L’espace de quelques instants, Félix se dit qu’il avait tout ce dont il rêvait : un village fantôme, peuplé d’un vieux qui lui ficherait la paix et de robots dont personne ne voulait plus, hors circuit. Pas un autre humain pour l’observer, ou venir lui chercher des noises. Très bien.
Une gorgée plus tard, une phrase vint gâcher le monologue.
– Ah ! Il faut que je vous dise aussi : j’ai réparé la connexion.
– Comment ça, réparé la connexion ?
Rocart s’était déjà levé pour ramener à table un moniteur fin comme un miroir, anachronique entre ses doigts noueux.
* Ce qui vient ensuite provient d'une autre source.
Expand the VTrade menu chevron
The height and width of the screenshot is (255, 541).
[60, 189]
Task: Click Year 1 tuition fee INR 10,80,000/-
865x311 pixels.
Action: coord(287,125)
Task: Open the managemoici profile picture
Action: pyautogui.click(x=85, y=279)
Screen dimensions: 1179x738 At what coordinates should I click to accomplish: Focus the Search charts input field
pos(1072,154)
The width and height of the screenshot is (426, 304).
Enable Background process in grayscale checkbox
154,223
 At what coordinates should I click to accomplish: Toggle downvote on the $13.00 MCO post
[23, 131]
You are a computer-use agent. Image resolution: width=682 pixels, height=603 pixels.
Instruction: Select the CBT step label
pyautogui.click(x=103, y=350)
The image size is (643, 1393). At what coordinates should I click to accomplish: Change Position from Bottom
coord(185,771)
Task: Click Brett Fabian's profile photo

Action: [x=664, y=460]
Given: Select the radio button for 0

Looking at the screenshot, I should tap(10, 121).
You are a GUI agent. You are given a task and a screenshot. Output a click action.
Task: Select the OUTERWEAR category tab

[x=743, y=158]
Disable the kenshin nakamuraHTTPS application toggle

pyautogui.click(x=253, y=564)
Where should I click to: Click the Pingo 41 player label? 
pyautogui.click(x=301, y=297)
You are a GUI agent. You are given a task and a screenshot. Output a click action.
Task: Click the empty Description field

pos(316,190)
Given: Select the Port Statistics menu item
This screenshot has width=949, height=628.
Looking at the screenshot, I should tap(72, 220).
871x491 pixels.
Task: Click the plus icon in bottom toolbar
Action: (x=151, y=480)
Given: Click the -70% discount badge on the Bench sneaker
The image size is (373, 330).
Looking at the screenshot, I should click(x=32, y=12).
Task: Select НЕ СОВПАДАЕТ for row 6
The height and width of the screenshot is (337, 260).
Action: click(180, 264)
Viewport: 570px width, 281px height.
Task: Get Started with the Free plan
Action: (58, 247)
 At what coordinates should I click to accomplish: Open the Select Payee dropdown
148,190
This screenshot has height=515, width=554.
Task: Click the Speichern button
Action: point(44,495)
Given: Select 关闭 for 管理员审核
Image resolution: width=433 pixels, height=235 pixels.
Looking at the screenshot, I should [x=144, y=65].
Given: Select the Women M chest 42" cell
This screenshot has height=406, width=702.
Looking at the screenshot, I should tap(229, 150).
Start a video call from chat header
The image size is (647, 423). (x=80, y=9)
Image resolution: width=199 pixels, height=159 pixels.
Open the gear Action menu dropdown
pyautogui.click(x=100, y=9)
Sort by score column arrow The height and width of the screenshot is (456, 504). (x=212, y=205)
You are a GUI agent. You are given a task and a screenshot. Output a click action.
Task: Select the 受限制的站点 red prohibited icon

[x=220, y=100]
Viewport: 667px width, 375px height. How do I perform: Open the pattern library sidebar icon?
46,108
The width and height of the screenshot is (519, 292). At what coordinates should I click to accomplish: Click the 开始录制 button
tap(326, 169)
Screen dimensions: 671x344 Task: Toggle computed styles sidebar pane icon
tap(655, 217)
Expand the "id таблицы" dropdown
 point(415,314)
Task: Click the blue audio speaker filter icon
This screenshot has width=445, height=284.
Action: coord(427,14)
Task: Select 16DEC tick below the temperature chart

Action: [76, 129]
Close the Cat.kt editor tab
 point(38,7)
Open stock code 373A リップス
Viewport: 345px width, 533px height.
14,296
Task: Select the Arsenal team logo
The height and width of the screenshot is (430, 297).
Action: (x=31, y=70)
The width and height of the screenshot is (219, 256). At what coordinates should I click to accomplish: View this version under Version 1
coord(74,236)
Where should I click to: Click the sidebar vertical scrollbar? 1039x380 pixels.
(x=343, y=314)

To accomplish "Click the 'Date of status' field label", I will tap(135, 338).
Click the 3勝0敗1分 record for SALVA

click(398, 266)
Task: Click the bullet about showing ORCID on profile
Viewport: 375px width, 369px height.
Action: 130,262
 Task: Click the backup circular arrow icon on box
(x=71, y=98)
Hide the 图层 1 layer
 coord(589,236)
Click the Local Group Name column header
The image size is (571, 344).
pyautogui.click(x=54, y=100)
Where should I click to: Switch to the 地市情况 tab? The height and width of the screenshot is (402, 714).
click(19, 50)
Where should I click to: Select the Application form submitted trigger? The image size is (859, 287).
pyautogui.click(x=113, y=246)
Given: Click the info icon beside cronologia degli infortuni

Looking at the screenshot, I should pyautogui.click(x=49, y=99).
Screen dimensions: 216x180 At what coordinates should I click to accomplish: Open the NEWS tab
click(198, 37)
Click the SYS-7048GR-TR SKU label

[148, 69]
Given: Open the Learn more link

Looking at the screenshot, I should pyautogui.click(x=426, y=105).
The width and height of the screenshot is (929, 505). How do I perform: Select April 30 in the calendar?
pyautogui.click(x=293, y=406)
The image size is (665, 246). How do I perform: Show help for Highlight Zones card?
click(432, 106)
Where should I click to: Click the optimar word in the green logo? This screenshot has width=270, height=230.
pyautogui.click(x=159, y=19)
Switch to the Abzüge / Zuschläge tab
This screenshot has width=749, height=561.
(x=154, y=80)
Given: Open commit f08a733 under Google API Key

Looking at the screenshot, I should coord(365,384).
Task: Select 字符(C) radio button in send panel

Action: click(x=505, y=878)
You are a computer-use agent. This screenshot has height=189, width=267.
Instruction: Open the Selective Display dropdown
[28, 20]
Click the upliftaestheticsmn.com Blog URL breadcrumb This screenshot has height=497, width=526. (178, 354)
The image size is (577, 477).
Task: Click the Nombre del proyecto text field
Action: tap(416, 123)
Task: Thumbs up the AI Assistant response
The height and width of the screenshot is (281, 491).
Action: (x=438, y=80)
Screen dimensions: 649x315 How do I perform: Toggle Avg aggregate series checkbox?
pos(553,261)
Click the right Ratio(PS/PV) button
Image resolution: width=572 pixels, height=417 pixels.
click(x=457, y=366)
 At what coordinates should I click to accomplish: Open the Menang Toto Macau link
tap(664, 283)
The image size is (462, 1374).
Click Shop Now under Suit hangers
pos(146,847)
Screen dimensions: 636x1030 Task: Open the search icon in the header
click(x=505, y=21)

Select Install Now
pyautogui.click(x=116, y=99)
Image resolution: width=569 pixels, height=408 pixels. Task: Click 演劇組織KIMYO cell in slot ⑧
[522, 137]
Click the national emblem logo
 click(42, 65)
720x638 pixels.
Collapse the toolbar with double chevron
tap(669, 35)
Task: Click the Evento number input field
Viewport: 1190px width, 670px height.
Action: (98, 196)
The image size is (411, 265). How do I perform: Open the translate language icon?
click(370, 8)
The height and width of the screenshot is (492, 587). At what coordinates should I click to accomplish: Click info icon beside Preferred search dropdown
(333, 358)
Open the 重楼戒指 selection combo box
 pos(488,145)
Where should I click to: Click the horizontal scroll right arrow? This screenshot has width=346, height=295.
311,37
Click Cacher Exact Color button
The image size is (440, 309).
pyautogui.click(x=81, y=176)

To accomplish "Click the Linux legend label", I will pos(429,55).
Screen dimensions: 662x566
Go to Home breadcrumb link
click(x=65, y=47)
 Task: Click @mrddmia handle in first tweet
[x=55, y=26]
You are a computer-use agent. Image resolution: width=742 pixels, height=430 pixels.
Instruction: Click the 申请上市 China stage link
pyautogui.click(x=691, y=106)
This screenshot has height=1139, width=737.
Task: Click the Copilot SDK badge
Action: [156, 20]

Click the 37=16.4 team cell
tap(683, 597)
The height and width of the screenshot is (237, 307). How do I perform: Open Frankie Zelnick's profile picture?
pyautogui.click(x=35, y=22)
– Il y a une antenne sur la maison de Yoko. C’est pas ces bouses de satellites qui vont nous couvrir ici, il faut bien faire remonter du signal d’Abriès. On ne captait rien depuis des années, mais un ami a enfin réhabilité le dernier relais un peu plus bas, et moi l’antenne ici. On a la connexion, ça y est !
– Vous avez internet ?
– Fini l’isolement ! Regardez-moi ça, des gens, des vrais gens, les nouvelles du monde…
Félix reposa sa tasse sans un mot. Il voyait les titres de presse défiler dans le reflet des yeux humides du vieillard.
– Tiens, vous ne m’avez jamais dit pourquoi vous étiez venu vous cloîtrer à la montagne, vous.
– C’est vrai, je ne vous l’ai jamais dit.
Rocart ne l’avait pas encore réalisé, mais le portrait de Félix venait d’apparaitre dans les titres de presse, à l’écran.
– Merci pour le café, Denis, dit Félix.
Il se leva et saisit le marteau sur la table.